Text extract:

-------

While the breadth and diversity of Clune’s source material is impressive, it does, on occasion, encourage accusations of cherrypicking. The first chapter, for example, considers Sylvia Plath’s novel The Bell Jar (1963), Paul Thomas Anderson’s film There Will Be Blood (2007), and Amiri Baraka’s poem “Das Kapital” (1972)—three titles, I daresay, that have never before been uttered in such close succession. Clune utilizes these three texts in an attempt to limn the motivating animus for the economic fiction: our “desire for an alternative to social relations,” which, in these particular texts, manifests itself in the form of madness (27). While the texts may be a disparate gaggle, Clune succeeds in sketching “a radical subjectivity where the failure of recognition produces an expanded access to communal value” (30).

-------

Requirements: Reproduce the passage about Clune's source material word for word, from its first sentence to its last.

[Dataset lines]
-------

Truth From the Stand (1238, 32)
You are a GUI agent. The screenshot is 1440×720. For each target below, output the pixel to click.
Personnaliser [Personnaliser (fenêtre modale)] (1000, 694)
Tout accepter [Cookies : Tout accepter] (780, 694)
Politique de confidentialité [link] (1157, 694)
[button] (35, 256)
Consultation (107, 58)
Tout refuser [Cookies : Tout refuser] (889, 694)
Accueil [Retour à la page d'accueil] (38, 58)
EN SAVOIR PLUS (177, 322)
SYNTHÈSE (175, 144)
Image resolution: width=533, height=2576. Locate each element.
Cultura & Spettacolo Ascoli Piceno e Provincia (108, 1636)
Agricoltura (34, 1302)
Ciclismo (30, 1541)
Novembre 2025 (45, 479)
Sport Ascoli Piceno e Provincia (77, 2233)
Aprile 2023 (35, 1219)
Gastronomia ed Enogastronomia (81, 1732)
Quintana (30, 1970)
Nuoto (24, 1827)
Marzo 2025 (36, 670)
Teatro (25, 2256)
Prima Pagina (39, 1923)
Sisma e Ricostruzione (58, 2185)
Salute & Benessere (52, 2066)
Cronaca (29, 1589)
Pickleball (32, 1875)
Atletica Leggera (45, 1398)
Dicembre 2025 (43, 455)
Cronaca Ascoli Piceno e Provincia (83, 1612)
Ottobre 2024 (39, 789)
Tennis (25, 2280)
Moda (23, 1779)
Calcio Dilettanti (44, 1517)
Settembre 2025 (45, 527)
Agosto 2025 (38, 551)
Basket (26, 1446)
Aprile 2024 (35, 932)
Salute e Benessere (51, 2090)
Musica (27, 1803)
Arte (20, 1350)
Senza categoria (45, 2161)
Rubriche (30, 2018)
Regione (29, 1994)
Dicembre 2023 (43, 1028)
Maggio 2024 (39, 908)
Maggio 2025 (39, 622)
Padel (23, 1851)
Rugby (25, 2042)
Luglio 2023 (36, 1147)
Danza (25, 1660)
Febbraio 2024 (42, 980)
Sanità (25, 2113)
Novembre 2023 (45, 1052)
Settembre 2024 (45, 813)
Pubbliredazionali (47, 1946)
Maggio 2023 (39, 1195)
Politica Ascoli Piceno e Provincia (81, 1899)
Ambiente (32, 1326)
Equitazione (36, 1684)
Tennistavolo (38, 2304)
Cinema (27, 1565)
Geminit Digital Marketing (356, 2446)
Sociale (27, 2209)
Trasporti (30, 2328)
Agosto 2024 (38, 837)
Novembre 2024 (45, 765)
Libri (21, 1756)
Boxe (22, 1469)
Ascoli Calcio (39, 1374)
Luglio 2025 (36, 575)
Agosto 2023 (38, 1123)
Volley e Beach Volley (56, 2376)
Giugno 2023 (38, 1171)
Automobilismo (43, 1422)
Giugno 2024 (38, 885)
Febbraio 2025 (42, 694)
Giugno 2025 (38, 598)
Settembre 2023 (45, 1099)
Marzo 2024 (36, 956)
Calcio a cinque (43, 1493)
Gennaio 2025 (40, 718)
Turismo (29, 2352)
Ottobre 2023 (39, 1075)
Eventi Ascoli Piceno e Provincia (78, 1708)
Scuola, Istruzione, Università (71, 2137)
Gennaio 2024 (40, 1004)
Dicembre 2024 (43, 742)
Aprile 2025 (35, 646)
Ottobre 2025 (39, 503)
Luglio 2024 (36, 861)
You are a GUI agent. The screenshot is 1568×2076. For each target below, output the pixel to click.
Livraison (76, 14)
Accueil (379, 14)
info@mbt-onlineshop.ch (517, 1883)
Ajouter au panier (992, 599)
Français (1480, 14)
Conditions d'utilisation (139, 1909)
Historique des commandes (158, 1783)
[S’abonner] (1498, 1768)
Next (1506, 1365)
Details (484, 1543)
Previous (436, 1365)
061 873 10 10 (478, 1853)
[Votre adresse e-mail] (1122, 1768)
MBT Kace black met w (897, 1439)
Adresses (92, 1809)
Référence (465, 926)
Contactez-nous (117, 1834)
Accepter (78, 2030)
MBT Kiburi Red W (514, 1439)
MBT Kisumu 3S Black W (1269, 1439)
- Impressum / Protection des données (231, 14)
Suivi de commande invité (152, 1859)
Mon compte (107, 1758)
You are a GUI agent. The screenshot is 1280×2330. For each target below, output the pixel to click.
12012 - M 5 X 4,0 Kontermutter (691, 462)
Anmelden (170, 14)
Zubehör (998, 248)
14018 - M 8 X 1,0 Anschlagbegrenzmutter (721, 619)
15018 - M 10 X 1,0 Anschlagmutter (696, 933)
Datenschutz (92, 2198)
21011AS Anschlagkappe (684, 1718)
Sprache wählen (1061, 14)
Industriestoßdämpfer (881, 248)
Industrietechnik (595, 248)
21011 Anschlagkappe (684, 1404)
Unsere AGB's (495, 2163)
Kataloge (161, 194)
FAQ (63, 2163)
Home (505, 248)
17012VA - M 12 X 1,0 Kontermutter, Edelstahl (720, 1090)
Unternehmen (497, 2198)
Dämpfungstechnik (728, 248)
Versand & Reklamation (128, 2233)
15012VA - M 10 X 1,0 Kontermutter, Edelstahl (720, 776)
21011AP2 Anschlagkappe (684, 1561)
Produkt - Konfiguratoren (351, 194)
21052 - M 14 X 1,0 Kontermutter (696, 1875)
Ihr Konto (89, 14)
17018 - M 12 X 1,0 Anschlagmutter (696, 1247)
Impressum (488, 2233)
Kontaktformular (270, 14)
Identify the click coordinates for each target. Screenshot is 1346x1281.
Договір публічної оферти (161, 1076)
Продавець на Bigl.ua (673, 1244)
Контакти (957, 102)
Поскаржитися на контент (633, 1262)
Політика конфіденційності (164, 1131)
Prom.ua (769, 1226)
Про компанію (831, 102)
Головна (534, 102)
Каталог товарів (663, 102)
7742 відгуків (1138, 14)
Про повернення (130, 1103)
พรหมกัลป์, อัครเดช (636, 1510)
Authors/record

-------

Task result:
While the breadth and diversity of Clune’s source material is impressive, it does, on occasion, encourage accusations of cherrypicking. The first chapter, for example, considers Sylvia Plath’s novel The Bell Jar (1963), Paul Thomas Anderson’s film There Will Be Blood (2007), and Amiri Baraka’s poem “Das Kapital” (1972)—three titles, I daresay, that have never before been uttered in such close succession. Clune utilizes these three texts in an attempt to limn the motivating animus for the economic fiction: our “desire for an alternative to social relations,” which, in these particular texts, manifests itself in the form of madness (27). While the texts may be a disparate gaggle, Clune succeeds in sketching “a radical subjectivity where the failure of recognition produces an expanded access to communal value” (30).